An American Cinderella:A Royal Love Story(6)

By: Krista Lakes

“Yes, I'm fine,” he assured me, rising to his feet. “I am so very sorry, miss.”

He held out a hand to help me up. I looked up and into the most handsome face I think I've ever seen. His hair was golden with just enough red to glint in the sun and he looked down at me with ocean eyes. His jaw was strong and his shoulders were broad in a t-shirt and gym shorts. I took his hand, feeling my heart speed up. It wasn't every day a handsome man crashed into me.

He tugged me up gently, a smile crossing his face as he did so. His grip had strength and he pulled me up with ease.

“Thanks,” I said. He waited until I had my balance to let me go. I missed the warmth of his hand as soon as it was gone.
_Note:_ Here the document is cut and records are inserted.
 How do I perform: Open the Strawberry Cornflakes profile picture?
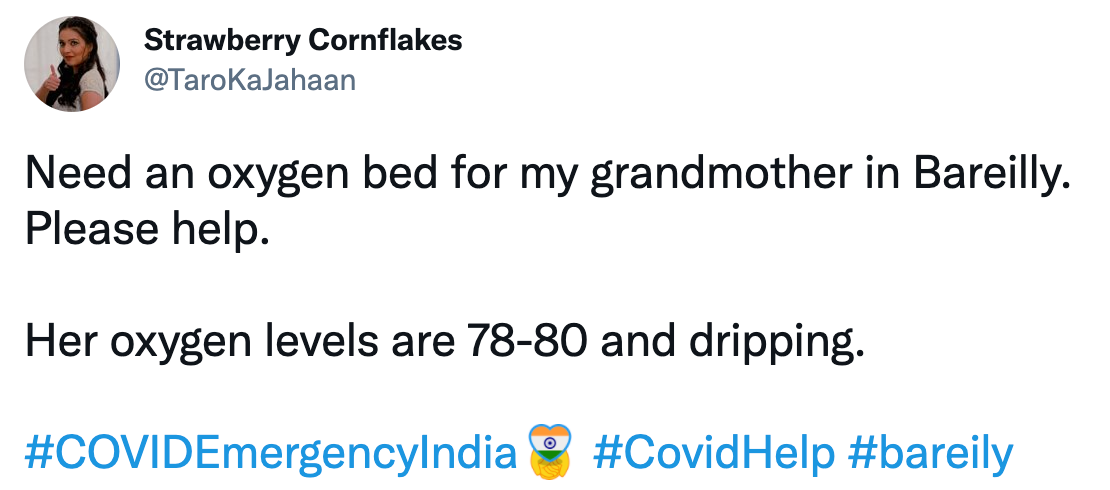(x=66, y=65)
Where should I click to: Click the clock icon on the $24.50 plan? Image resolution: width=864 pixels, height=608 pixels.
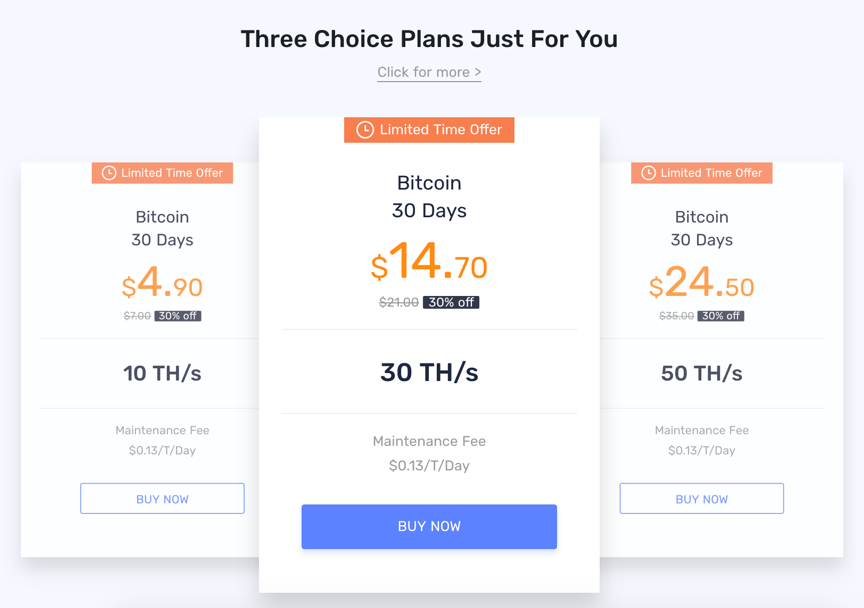[x=648, y=173]
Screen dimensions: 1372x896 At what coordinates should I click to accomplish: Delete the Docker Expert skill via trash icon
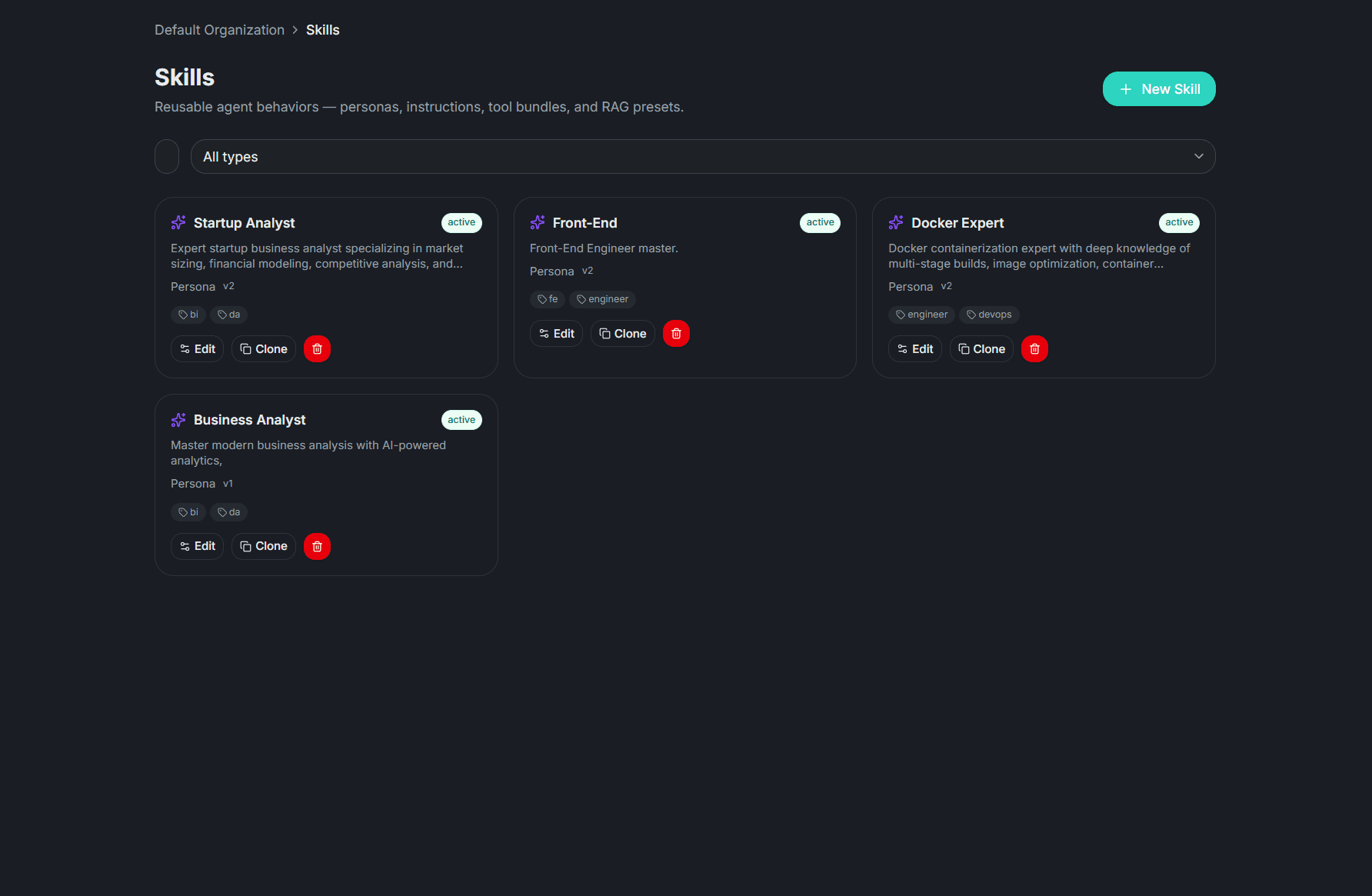point(1034,348)
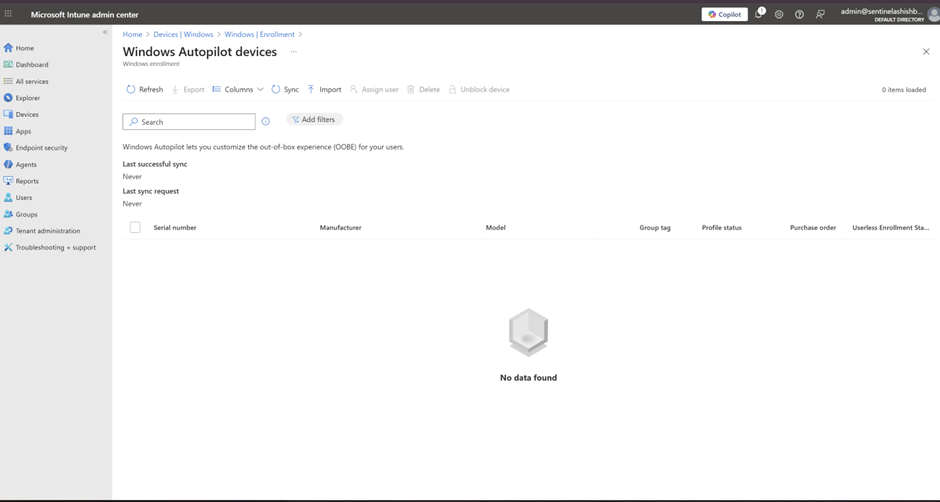This screenshot has height=502, width=940.
Task: Navigate to Devices | Windows breadcrumb
Action: [183, 35]
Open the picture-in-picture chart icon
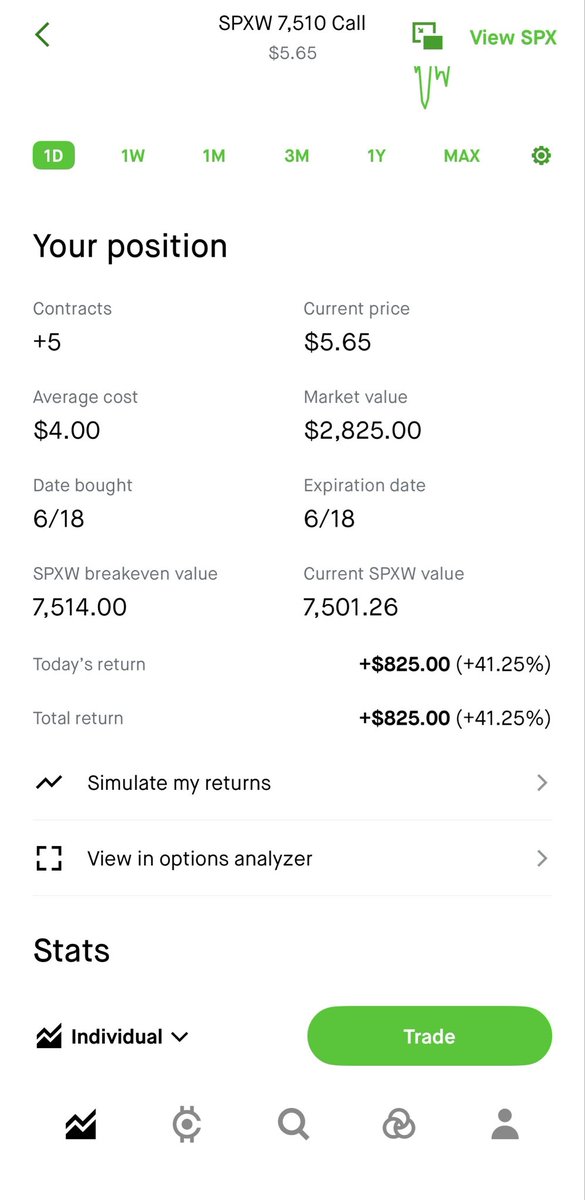Image resolution: width=585 pixels, height=1200 pixels. point(427,36)
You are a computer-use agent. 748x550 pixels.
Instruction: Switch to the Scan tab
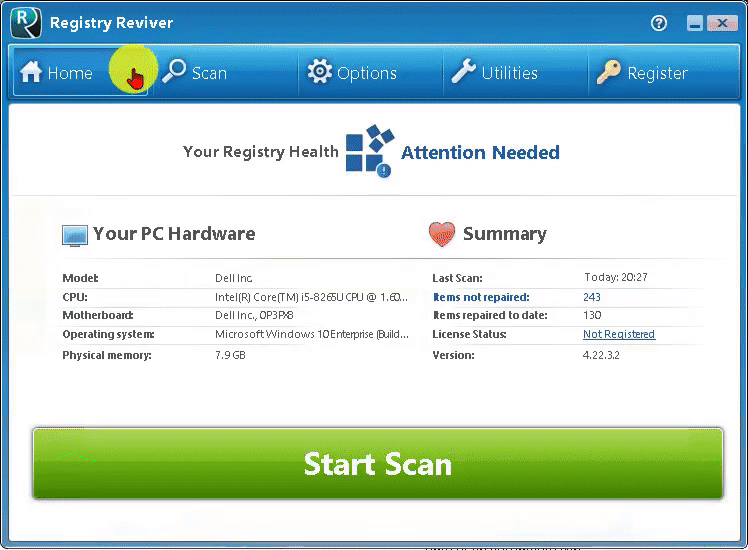196,73
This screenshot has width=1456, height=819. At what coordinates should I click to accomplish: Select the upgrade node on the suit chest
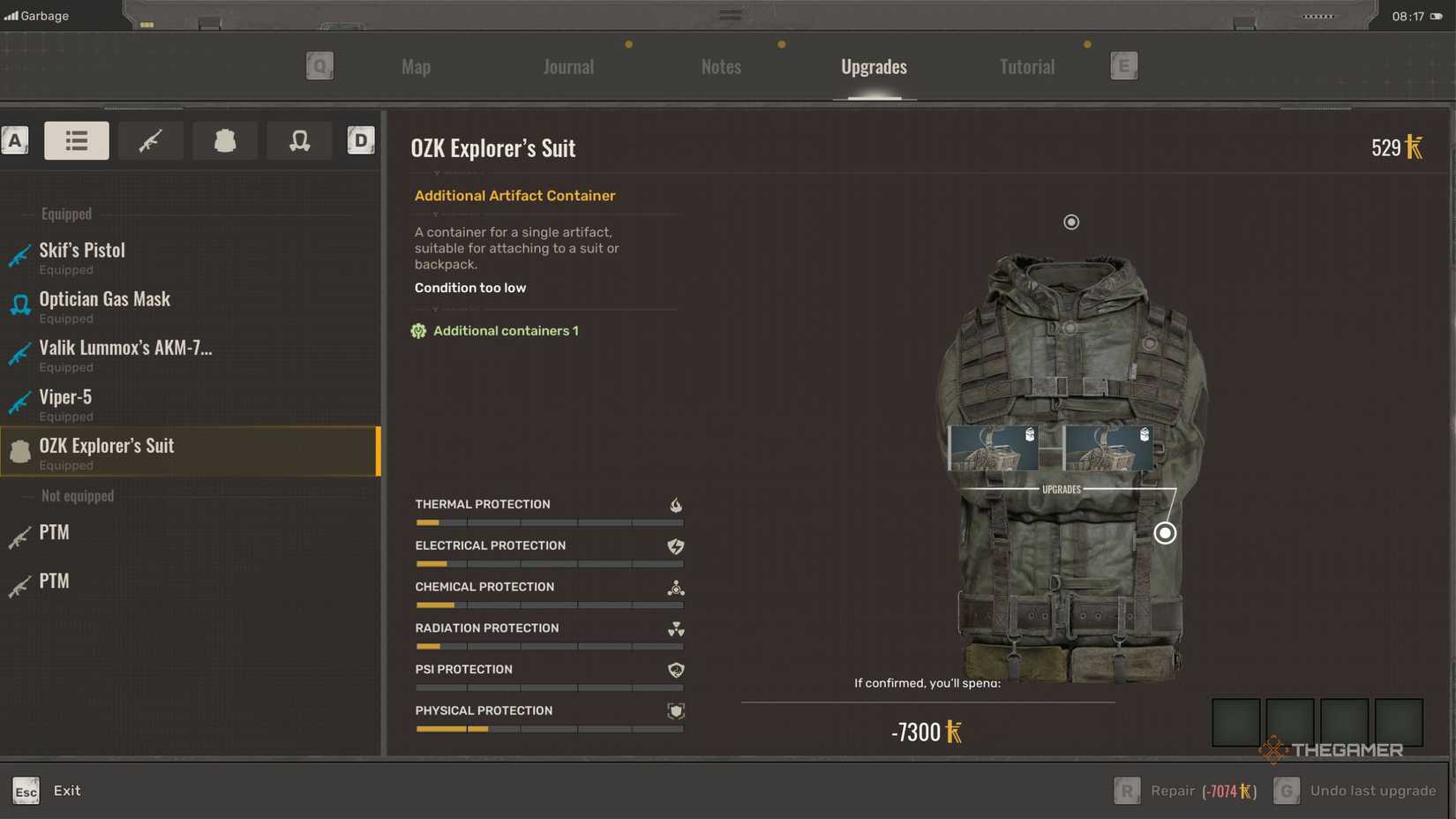[x=1070, y=327]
“Again, I apologize.” He put his hand to his heart, making his bicep flex. He was in great shape. “You're sure you are okay?”

“I'm sure,” I told him, dusting the grass from my slacks. At least I didn't wear a skirt today. “I just didn't see you coming.”

“To be fair, I did come up from behind. I assume you were looking at the monument,” he said, looking up at the tall obelisk himself. “It's my fault.”

“Are you two okay?” another man asked, jogging up beside us. He had a similar complexion, but darker hair and a crooked nose that looked like it had been broken several times. The man was tall and also in great shape.

“We're fine, Andre,” the first man assured him with a small wave of his hand. “It was my fault. I wasn't looking where I was going.”

Andre still looked concerned. Somehow, his shoulders got bigger and his face darker.

“It's totally fine,” I replied, putting on a smile and trying to diffuse the situation. “Oh, and here's your Frisbee.”

I leaned over and tried to pick up the plastic disk. Unfortunately, I only picked up half of it, as it had broken into two pieces. I wasn't sure who exactly had landed on it, but given the ache in my hip, it was probably me.

“I am so sorry,” I said quickly. “I can buy you a new one.”

The first man laughed. “Miss, if anything, I should be buying you something. The Frisbee is my fault. I'm the one who ran into you.”

I looked down at the broken plastic in my hands and realized he was right. I held out the broken piece to him and he took it with a smile.

“This is my friend, Andre. I'm Henry, by the way,” he introduced himself. He put the broken piece of Frisbee in his left hand and held out his right.

Andre nodded politely as I reached out and shook Henry's hand. His grip felt just as nice the second time as it had the first. Strong. Confident.

“I'm Aria,” I told him. “It's nice to meet you.”

“The pleasure, and responsibility is mine,” he replied. His accent made him sound like a chivalrous knight of old. He was probably only in his late twenties or early thirties, but he had a depth and confidence to him I didn't see often in men my own age.

“It's fine,” I assured him. “Other than some grass, no harm.”

Those blue eyes watched me for a moment, as if weighing my words. “Alright, then.”

Andre started walking away, and I assumed that was the end. It was time for me to be going, anyway. I needed to go fill out paperwork and yell at my stepmother.

I picked up my fallen purse and empty coffee cup. At least I had finished my coffee before Henry ran into me.

“Let me buy you lunch,” he said.

I turned in surprise, thinking he had already left. Instead he stood to the side, smiling and holding his broken toy.

“I have to go,” I told him, straightening up with my things. “I'm supposed to be somewhere.”

“Coffee, then?” he asked, pointing to my cup. “I am doubly sorry if I spilled it. I can get you a new one on your way.”

“It was empty,” I reassured him with a smile. His concern was sweet. “And it's fine. I'm good, I promise.”

“I feel badly, and I want to make it right,” he replied. His blue eyes were serious. “Please, let me make it up to you. Tell me where I can find you. I'll bring you lunch tomorrow.”

I chewed on my lip. I didn't want to tell a strange man where to find me, but I did need to get going. I was late as it was. There were limits to what my stepmother would tolerate. I couldn't stay here or stop for coffee.